Collected data entries
▼▼▼
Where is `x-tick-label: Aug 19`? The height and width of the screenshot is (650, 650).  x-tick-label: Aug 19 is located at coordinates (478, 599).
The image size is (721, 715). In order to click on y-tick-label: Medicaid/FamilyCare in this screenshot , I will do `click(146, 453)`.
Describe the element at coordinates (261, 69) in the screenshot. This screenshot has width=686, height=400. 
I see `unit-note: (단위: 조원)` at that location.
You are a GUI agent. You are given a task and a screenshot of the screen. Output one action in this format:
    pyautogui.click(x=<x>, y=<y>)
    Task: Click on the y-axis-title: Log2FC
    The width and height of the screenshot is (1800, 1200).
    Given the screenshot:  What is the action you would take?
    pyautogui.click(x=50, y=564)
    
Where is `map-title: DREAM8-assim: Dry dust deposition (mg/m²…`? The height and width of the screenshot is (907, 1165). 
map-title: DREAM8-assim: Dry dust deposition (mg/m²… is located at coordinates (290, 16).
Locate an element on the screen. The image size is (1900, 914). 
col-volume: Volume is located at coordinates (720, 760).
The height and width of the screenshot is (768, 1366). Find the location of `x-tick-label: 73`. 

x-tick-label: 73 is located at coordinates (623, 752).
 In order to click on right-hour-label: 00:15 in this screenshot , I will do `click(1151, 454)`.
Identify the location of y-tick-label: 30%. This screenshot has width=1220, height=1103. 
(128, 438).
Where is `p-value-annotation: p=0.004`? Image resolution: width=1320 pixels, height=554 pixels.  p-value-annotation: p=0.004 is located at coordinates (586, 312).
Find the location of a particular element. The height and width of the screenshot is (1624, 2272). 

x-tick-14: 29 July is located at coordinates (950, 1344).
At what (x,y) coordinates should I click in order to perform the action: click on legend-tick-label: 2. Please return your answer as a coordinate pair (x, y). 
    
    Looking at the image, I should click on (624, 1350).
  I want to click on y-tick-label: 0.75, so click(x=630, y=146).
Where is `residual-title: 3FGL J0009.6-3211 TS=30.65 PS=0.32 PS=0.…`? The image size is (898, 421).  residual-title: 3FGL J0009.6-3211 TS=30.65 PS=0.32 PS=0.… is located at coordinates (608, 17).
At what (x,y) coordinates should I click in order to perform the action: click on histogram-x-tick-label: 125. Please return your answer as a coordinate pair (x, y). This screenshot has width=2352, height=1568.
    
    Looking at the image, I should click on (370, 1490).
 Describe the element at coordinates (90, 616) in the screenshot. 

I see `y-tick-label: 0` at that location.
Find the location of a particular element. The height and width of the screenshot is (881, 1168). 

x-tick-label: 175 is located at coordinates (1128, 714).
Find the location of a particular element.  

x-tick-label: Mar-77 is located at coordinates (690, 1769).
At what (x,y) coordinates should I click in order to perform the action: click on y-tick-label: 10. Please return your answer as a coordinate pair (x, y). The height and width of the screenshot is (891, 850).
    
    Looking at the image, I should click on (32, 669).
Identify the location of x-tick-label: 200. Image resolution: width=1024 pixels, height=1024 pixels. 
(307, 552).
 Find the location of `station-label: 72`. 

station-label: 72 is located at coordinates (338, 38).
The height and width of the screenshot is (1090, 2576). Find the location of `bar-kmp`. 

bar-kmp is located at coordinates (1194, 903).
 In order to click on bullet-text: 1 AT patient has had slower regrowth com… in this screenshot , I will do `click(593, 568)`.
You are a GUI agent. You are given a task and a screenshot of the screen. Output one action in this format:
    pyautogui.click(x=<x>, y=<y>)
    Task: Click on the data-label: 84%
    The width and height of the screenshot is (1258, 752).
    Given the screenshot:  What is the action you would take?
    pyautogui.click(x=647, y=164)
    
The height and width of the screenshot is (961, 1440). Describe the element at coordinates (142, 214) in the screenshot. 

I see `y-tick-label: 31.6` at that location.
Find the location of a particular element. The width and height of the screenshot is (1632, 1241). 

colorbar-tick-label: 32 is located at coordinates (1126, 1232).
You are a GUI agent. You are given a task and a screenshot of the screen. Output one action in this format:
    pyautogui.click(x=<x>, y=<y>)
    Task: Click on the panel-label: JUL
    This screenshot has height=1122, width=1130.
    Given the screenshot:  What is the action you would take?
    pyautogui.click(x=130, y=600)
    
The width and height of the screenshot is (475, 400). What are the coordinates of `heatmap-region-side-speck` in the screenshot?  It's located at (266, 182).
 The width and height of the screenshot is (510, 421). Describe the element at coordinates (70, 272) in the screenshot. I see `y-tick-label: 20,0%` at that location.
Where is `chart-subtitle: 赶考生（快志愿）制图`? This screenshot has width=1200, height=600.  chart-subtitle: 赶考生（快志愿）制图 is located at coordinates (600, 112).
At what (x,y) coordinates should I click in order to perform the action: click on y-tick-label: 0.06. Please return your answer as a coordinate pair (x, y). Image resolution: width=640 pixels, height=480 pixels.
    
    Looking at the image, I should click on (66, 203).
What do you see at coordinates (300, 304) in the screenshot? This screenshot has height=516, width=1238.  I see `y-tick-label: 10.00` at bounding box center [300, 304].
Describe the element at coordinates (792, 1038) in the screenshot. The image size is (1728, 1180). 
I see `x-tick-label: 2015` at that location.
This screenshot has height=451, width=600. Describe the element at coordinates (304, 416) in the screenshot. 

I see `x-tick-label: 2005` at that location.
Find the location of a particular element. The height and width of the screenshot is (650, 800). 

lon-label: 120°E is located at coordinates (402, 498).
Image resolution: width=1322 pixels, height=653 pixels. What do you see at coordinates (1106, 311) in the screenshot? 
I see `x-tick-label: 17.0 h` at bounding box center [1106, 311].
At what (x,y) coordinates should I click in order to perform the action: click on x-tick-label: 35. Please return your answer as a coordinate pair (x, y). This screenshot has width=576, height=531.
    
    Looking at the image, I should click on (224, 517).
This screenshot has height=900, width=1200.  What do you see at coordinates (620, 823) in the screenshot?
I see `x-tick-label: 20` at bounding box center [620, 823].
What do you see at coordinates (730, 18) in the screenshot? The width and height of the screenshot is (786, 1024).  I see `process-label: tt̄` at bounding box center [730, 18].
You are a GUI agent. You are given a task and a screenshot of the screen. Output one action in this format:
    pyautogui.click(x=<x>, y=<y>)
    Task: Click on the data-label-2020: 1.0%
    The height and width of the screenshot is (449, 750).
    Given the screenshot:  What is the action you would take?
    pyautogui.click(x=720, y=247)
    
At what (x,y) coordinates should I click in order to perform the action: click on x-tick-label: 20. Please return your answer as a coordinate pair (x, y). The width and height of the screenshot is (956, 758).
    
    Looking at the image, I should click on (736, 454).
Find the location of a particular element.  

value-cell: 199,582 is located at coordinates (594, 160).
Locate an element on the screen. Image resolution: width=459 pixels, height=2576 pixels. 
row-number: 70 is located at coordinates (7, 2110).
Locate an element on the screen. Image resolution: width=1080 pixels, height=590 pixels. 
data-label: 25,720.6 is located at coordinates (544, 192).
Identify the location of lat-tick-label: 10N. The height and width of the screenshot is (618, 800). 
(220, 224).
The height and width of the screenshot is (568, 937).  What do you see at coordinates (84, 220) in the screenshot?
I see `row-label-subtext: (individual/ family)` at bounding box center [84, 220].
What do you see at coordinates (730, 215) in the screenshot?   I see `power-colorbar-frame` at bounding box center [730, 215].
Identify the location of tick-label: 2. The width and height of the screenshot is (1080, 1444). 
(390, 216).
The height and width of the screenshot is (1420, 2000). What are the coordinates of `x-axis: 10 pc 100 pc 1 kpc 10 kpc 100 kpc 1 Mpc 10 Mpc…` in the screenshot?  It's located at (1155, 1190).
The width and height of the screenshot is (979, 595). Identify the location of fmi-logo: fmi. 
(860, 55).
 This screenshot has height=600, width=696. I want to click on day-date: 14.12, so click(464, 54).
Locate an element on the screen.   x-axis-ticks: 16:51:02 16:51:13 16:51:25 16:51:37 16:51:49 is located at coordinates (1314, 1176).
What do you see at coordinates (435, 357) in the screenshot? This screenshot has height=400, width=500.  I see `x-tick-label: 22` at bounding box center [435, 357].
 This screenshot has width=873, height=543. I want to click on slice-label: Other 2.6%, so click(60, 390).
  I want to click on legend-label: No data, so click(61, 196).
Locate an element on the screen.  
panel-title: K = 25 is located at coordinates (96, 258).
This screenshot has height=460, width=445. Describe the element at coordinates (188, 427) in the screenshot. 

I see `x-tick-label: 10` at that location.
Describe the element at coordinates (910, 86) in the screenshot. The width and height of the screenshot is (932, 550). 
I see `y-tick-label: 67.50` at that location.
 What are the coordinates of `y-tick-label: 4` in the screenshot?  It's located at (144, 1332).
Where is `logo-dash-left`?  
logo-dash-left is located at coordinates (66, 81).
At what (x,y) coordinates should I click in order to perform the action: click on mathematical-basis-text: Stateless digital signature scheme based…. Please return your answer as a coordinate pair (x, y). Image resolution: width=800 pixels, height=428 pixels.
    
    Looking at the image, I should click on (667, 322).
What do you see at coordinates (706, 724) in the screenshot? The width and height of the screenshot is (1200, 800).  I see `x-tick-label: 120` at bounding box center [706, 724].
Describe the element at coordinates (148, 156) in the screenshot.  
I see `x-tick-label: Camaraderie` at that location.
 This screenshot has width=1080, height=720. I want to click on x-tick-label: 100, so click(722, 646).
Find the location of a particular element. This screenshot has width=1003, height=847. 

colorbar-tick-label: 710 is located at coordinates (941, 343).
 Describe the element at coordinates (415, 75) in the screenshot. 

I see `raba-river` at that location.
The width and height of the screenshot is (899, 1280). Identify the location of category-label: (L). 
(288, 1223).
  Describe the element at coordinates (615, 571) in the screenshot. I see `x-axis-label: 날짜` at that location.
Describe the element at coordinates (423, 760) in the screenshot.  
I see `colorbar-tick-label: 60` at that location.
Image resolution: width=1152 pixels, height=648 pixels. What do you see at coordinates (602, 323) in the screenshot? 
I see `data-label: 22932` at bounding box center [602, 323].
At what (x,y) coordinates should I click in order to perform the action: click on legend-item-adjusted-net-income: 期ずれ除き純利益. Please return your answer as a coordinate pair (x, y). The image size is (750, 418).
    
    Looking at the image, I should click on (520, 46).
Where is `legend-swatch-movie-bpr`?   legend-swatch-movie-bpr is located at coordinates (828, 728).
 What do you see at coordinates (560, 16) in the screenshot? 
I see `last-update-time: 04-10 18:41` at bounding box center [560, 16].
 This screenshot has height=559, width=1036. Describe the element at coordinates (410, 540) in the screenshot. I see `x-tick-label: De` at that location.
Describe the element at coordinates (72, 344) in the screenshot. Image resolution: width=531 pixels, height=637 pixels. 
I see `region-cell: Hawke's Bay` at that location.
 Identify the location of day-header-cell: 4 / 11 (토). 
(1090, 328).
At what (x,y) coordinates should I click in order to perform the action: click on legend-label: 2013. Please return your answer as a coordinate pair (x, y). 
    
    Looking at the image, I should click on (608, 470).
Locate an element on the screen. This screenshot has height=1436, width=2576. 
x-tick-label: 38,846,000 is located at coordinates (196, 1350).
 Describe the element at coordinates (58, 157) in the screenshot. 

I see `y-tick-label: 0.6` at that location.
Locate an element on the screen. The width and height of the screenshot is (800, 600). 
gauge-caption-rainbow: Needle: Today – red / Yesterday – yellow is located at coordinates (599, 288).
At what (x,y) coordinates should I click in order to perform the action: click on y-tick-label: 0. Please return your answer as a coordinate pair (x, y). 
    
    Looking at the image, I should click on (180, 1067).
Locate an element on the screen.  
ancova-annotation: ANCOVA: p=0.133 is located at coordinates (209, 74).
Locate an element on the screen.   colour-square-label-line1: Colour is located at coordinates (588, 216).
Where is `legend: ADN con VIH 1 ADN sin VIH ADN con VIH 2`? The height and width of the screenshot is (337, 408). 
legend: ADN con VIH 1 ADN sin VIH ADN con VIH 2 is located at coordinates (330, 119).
▲▲▲
→ **Task description**
List every line of the material above that contains the string "assim".

→ **Worked solution**
Where is `map-title: DREAM8-assim: Dry dust deposition (mg/m²…`? The height and width of the screenshot is (907, 1165). 
map-title: DREAM8-assim: Dry dust deposition (mg/m²… is located at coordinates (290, 16).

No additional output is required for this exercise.